- [YOUR TASK]:
Copy the Q & A from the words "Where do you" through "for the reader.", and replace each "ideas" in that passage with "stories".

Q & A

Where do you get your ideas?
It is the one question all writers are asked from time to time, and there really is no definitive answer. Nowhere and everywhere is perhaps as close as you’ll get. Life throws up ideas, and it’s the writer’s job to shape those ideas into something interesting for the reader.

Who is your favourite author?
For a long time Stephen King was my literary hero. I read my first King novel (Misery) when I was fifteen, and then didn’t read anything but King for the next couple of years, so my writing style when I was a teenager was quite understandably influenced by his. Since then I have broadened my reading substantially.

I got into Ed McBain in my twenties. He had such a talent for writing beautifully sparse, yet detailed police novels – an underated skill, much harder than it seems.I read fifteen of his novels in June 2004, because I just couldn’t put him down.

Ross Macdonald was a great hardboiled author, who produced several wonderful novels in the 1950s. I just love the world of detectives and femme fatales.

I’m also a big fan of Dean Koontz, because when he is on form, nobody does the chase novel quite the way he does.

Other authors I have enjoyed multiple works by include James Herbert, Terry Pratchett, Michael Crichton, Clive Barker, and John Grisham.

What is your favourite novel?

- [INFORMATION SHOWN]:

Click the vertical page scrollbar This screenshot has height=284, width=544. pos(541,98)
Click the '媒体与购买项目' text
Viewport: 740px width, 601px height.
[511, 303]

- [RESULT]:
Where do you get your stories?
It is the one question all writers are asked from time to time, and there really is no definitive answer. Nowhere and everywhere is perhaps as close as you’ll get. Life throws up stories, and it’s the writer’s job to shape those stories into something interesting for the reader.